Trust-Mediated AI Continuance Intention among Pre-Service Teachers: Integrating UTAUT and the Extended S-O-R-S Framework with AI Brain-Rot Exposure
DOI:
https://doi.org/10.35877/454RI.daengku4849Keywords:
AI brain-rot exposure, Continuance intention, Pre-service teachers, S-O-R-S model, Trust in AIAbstract
The rapid use of artificial intelligence (AI) in teacher education raises important concerns about whether pre-service teachers will continue using AI despite emerging risks such as perceived AI brain-rot exposure.
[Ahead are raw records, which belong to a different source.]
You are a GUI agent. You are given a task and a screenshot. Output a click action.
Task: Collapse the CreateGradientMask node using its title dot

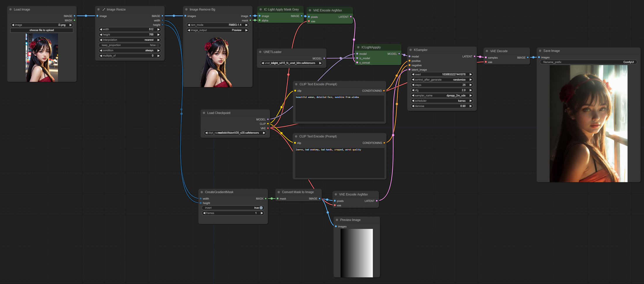click(202, 192)
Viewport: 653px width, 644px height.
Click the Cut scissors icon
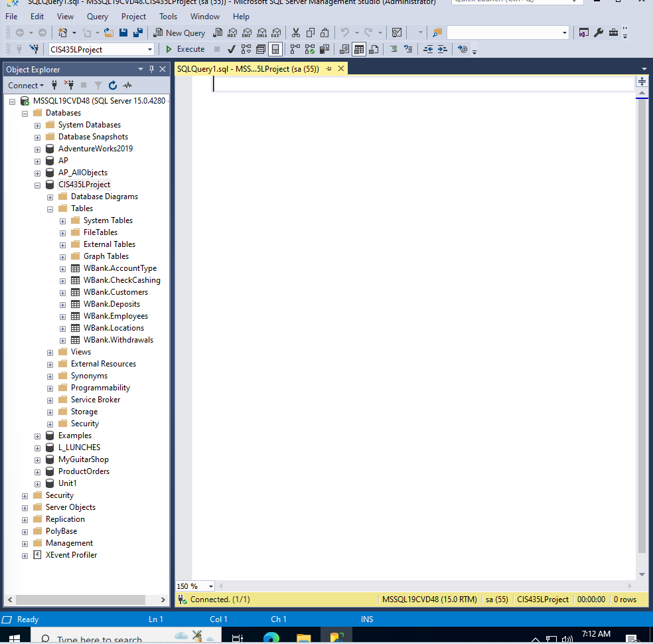(296, 33)
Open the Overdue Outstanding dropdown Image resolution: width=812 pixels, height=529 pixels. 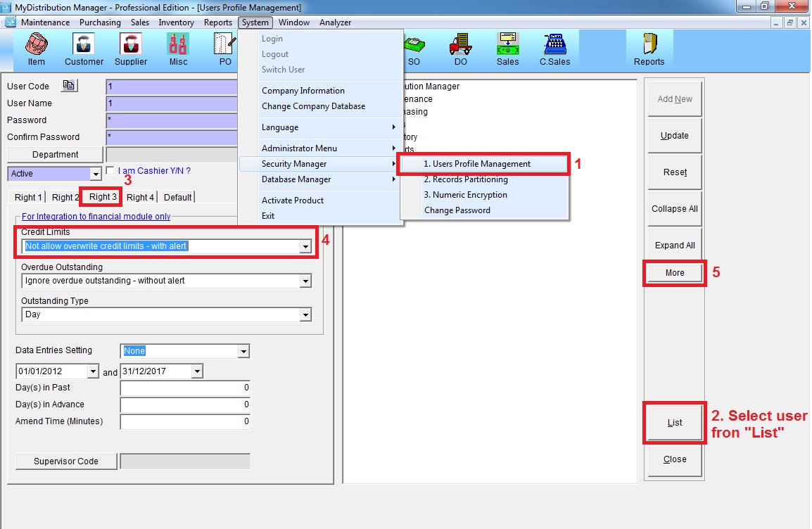pyautogui.click(x=305, y=281)

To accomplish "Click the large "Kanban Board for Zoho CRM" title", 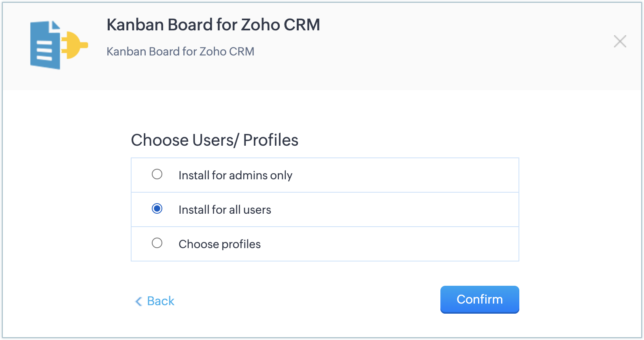I will point(213,25).
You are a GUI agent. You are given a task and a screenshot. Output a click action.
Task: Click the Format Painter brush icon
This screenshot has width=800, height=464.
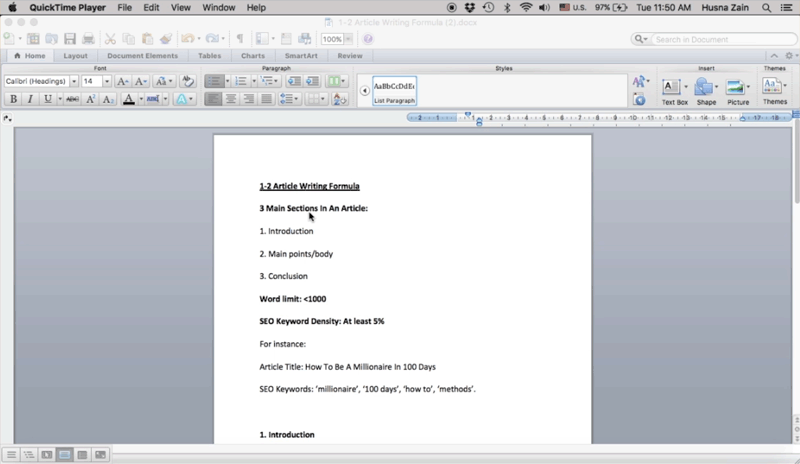click(x=166, y=39)
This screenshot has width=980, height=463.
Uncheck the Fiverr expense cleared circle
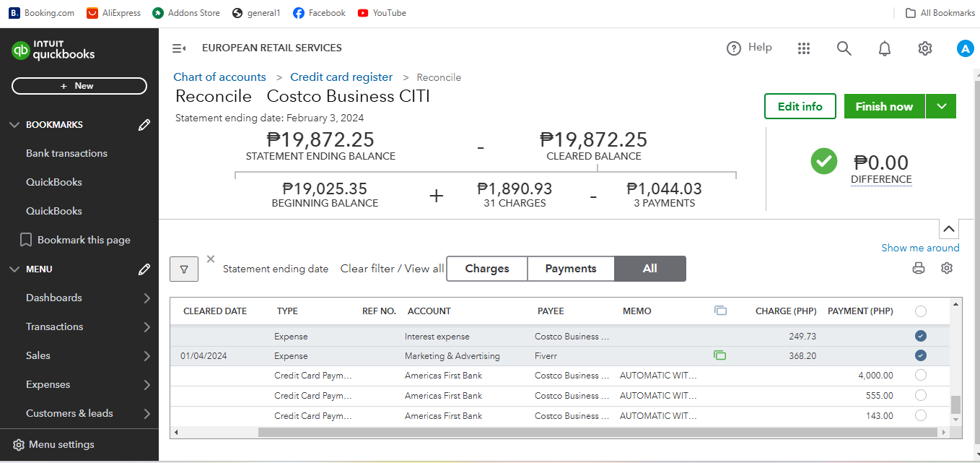click(x=920, y=355)
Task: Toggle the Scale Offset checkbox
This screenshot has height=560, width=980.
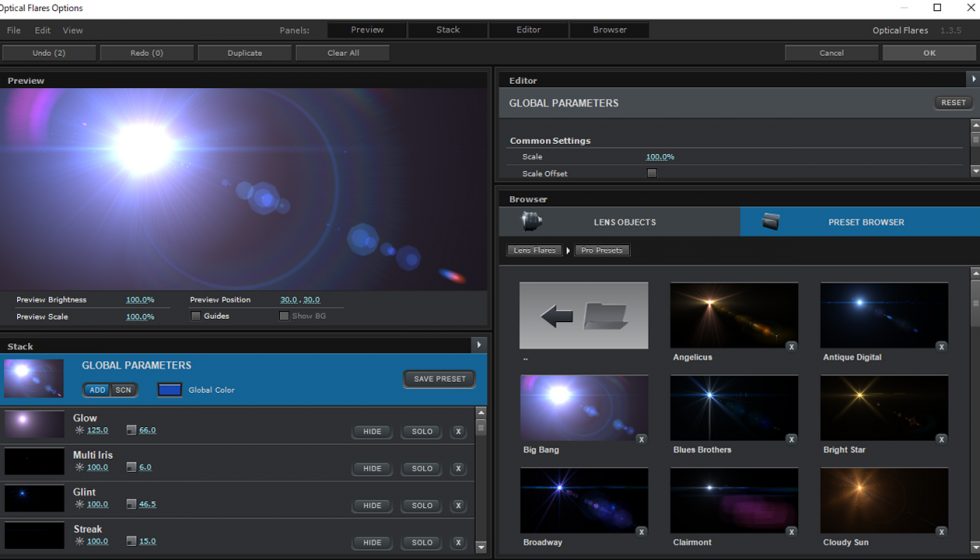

Therefore, this study examines how UTAUT-related stimuli, institutional support, and perceived AI brain-rot exposure influence the intention to continue using AI through trust in AI. This study employed a quantitative cross-sectional survey design involving 247 pre-service teachers enrolled in teacher education programmes in Indonesia, all of whom had prior experience using AI for academic or teaching-related purposes. Data were analyzed using Partial Least Squares Structural Equation Modeling. The results showed that performance expectancy and social influence significantly increased trust in AI, whereas effort expectancy and institutional support did not significantly influence trust. Perceived AI brain-rot exposure also significantly influenced trust in AI, but the relationship was positive, suggesting that awareness of AI-related cognitive risks may coexist with selective or calibrated trust. Trust in AI strongly influenced continuance intention and mediated the effects of performance expectancy, social influence, and perceived AI brain-rot exposure on the continuance intention. The model explained 72.1% of the variance in trust in AI, and 62.6% of the variance in continuance intention. This study contributes to the literature by extending the UTAUT and S–O–R with a stressor perspective and by introducing perceived AI brain-rot exposure as an emerging construct in AI-in-education adoption research. These findings suggest that teacher education programmes should prioritize demonstrating AI's concrete pedagogical benefits and fostering reflective AI literacy to build trust, rather than relying solely on institutional policy or ease-of-use considerations.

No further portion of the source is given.